Al2(SO4)3 + 3BaCl2 ==> 3BaSO4 + 2AlCl3
How many mols BaSO4 were collected? That's 0.760/molar mass BaSO4 = approx 0.0033 but you need to do it more accurately.
Using the coefficients in the balanced equation convert mols BaSO4 to mols Al2(SO4)3.
Convert mols Al2(SO4)3 to grams. g \ mols x molar mass
Then % Al2(SO4)3 = [g Al2(SO4)3/mass sample)]8100 = ?
To find the mass percent of Al2(SO4)3 in the sample, we need to determine the mass of Al2(SO4)3 in the sample and divide it by the total mass of the sample, then multiply by 100.
First, let's calculate the moles of BaSO4 that are produced.
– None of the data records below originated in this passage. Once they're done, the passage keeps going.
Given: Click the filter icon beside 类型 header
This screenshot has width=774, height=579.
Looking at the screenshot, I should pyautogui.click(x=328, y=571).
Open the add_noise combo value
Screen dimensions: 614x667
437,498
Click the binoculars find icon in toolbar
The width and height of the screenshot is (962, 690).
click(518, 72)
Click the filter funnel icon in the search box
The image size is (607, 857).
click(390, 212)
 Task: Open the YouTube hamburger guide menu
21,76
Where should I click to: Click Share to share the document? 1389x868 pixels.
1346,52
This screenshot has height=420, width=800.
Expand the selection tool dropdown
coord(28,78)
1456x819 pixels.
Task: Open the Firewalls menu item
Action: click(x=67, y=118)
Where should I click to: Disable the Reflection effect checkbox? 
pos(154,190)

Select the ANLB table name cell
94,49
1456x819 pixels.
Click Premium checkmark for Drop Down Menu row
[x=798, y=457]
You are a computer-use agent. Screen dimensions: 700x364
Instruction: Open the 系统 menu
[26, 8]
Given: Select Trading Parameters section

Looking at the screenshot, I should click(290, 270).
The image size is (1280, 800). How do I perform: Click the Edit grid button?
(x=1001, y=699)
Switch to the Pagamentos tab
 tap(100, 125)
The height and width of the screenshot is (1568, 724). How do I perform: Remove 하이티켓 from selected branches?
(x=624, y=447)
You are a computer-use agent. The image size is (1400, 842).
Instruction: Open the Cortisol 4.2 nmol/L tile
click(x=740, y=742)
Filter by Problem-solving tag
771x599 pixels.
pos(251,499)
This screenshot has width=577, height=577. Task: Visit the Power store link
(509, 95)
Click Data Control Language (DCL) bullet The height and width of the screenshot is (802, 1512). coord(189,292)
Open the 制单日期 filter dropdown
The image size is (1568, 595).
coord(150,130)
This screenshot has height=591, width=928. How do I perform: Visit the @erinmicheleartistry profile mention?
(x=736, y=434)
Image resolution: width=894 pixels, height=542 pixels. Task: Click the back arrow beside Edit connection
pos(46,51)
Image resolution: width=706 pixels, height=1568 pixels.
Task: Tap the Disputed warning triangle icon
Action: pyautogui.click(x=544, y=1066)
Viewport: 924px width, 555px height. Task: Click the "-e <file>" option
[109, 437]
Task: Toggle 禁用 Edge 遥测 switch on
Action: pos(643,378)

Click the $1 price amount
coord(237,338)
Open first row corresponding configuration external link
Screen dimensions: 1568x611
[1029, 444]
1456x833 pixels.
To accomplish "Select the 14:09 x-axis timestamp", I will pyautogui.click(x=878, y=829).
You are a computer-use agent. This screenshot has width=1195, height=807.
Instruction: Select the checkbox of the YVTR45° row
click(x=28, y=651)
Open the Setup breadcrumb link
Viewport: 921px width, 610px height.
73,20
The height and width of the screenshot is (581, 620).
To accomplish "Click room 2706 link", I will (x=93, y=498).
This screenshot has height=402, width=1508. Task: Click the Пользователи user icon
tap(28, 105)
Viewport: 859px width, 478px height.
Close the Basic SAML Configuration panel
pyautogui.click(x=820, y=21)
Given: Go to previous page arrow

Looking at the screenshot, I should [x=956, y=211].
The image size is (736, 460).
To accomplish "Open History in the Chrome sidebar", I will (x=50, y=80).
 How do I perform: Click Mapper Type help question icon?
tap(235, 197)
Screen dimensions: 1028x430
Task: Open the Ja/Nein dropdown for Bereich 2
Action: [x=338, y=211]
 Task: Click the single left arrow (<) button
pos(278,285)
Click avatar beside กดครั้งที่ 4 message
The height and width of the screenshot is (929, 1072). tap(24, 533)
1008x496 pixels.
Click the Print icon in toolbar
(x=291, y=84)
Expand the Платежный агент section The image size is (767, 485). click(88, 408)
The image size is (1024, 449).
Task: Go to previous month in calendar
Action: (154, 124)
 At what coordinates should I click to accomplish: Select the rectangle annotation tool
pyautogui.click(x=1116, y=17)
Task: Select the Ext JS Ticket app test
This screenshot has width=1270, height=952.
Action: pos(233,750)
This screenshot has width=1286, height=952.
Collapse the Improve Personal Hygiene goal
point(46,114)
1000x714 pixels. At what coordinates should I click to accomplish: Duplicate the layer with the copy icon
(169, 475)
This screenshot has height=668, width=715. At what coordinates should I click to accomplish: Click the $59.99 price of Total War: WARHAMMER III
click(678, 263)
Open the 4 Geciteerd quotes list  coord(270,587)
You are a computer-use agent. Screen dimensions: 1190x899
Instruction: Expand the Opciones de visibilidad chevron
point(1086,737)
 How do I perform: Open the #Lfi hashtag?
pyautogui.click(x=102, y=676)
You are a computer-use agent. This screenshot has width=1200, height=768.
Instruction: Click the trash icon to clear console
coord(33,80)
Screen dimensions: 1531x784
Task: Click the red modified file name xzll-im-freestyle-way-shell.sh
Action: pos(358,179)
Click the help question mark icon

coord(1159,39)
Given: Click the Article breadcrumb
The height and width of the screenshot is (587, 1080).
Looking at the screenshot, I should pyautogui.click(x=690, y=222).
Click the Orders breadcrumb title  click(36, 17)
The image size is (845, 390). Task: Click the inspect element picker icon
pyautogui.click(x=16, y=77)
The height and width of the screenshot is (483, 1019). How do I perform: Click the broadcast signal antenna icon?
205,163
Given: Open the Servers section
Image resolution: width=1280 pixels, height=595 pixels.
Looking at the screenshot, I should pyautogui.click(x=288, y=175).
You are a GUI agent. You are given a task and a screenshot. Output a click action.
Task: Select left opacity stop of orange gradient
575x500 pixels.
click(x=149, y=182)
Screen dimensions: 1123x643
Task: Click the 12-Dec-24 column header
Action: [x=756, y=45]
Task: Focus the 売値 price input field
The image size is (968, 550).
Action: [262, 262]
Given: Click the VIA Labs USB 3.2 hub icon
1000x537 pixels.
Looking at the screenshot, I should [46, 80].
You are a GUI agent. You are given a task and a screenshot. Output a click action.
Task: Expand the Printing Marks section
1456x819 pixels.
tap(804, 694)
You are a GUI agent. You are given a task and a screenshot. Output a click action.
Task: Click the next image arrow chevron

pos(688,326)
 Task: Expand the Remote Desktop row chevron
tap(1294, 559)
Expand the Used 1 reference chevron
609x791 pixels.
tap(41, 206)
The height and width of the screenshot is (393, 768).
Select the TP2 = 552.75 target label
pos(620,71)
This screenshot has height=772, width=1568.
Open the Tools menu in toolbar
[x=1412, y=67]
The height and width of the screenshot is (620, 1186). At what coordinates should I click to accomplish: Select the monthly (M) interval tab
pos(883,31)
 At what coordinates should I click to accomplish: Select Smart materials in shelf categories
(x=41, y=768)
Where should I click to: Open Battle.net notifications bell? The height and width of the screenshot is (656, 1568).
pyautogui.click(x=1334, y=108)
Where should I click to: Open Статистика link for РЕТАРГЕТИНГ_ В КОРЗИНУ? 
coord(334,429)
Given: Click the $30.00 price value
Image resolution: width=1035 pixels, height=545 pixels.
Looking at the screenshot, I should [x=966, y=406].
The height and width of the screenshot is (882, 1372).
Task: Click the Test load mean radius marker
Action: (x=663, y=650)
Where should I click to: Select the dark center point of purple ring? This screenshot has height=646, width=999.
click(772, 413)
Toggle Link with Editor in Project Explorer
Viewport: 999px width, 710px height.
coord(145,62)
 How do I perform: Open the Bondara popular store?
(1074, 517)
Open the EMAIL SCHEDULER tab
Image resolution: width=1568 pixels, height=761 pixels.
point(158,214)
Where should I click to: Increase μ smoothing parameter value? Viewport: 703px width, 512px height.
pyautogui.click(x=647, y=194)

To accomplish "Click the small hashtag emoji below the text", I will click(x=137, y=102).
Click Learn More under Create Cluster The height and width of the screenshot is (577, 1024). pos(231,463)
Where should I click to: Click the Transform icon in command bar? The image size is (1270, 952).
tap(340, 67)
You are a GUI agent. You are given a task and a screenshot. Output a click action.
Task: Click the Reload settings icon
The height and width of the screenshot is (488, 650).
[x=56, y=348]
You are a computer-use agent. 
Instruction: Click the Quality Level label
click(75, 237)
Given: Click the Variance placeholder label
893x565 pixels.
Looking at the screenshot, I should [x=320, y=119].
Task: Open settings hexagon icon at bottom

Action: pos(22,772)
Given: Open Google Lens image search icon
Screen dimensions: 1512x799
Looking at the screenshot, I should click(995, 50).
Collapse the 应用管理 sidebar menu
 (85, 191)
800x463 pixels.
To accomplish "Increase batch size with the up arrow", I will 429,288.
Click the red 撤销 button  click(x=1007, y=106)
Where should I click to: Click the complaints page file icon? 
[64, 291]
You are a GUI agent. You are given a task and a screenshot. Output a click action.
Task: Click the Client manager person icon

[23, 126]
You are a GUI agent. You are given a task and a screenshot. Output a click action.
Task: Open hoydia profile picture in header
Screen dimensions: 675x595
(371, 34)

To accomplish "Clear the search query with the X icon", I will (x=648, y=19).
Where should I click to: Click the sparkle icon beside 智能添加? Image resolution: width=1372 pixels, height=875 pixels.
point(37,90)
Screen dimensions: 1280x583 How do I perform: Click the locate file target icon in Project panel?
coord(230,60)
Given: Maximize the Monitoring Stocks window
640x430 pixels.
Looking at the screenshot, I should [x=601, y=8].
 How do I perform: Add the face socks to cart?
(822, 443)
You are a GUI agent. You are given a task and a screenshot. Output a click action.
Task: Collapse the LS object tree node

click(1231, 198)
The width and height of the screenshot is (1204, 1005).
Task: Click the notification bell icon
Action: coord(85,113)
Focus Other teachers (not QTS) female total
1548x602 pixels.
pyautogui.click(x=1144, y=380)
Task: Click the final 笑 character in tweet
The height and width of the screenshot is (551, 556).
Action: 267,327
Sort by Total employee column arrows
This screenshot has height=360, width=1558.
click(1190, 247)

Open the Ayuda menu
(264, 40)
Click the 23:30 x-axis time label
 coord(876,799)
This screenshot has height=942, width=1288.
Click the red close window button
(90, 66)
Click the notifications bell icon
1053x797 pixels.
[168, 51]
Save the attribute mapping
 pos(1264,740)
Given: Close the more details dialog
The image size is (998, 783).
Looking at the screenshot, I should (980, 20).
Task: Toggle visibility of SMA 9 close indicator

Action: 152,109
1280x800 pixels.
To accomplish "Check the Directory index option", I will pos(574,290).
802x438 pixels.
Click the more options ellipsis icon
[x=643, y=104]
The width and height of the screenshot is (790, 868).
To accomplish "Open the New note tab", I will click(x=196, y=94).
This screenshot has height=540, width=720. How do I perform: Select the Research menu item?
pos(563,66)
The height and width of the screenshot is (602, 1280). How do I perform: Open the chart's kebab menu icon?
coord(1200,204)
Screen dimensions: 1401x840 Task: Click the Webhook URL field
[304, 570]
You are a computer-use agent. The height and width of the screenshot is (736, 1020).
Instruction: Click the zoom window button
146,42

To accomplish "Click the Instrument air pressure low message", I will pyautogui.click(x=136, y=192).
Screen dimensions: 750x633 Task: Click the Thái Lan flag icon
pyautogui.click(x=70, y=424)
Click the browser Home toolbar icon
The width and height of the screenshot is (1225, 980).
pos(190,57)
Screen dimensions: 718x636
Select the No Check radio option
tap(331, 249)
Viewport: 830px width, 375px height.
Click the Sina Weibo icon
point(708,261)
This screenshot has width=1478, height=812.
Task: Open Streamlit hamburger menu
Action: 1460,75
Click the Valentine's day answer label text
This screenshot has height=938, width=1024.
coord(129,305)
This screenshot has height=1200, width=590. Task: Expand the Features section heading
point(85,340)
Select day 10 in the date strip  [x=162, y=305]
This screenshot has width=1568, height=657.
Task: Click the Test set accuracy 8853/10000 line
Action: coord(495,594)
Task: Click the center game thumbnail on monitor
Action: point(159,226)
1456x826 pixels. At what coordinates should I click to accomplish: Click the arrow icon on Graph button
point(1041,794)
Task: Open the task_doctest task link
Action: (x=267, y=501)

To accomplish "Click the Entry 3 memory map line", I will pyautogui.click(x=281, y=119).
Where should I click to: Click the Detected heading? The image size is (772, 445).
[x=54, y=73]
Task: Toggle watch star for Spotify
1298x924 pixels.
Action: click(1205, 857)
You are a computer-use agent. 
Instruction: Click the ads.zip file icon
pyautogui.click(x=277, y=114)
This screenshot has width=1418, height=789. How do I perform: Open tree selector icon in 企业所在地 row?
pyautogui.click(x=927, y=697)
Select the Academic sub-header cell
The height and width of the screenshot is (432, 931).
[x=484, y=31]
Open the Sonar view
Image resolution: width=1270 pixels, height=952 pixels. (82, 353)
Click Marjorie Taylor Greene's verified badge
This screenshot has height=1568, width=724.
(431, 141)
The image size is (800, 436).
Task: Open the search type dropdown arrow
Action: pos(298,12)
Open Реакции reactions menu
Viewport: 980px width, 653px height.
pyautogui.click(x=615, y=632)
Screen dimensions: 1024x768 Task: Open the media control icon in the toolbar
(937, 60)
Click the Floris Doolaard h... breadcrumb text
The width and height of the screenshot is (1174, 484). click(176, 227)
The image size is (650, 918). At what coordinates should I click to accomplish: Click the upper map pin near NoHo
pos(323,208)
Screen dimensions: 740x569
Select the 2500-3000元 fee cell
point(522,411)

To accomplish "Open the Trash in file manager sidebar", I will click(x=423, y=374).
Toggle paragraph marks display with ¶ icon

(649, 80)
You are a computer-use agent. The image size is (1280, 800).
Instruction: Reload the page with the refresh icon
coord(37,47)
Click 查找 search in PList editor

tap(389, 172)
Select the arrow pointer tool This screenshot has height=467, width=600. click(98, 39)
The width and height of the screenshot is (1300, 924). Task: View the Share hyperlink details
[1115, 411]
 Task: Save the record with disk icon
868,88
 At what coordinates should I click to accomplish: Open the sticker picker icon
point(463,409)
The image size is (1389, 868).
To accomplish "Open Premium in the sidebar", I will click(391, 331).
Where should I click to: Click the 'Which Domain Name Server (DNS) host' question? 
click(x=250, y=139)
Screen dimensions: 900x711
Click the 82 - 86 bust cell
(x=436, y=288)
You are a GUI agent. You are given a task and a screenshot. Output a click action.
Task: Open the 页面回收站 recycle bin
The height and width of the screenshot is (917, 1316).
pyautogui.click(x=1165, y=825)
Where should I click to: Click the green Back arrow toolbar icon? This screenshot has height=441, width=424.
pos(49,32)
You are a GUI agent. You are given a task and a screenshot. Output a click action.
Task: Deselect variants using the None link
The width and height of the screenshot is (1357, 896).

We can do this by dividing the mass of BaSO4 by its molar mass.
Molar mass of BaSO4 = (1 * atomic mass of Ba) + (1 * atomic mass of S) + (4 * atomic mass of O)
= (1 * 137.33 g/mol) + (1 * 32.07 g/mol) + (4 * 16.00 g/mol)
= 137.33 g/mol + 32.07 g/mol + 64.00 g/mol
= 233.40 g/mol
Moles of BaSO4 = mass of BaSO4 / molar mass of BaSO4
= 0.760 g / 233.40 g/mol
= 0.003255 mol
Since Al2(SO4)3 and BaSO4 have a 1:3 molar ratio according to the balanced equation, the moles of Al2(SO4)3 can be calculated as follows:
Moles of Al2(SO4)3 = 3 * moles of BaSO4
= 3 * 0.003255 mol
= 0.009765 mol
Now, let's calculate the mass of Al2(SO4)3 using its molar mass:
Molar mass of Al2(SO4)3 = (2 * atomic mass of Al) + (3 * atomic mass of S) + (12 * atomic mass of O)
= (2 * 26.98 g/mol) + (3 * 32.07 g/mol) + (12 * 16.00 g/mol)
= 53.96 g/mol + 96.21 g/mol + 192.00 g/mol
= 342.17 g/mol
Mass of Al2(SO4)3 = moles of Al2(SO4)3 * molar mass of Al2(SO4)3
= 0.009765 mol * 342.17 g/mol
= 3.343 g
Finally, we can calculate the mass percent of Al2(SO4)3 in the sample:
Mass percent of Al2(SO4)3 = (mass of Al2(SO4)3 / mass of sample) * 100
= (3.343 g / 0.670 g) * 100
= 498.81%
Therefore, the mass percent of Al2(SO4)3 in the sample is approximately 498.81%.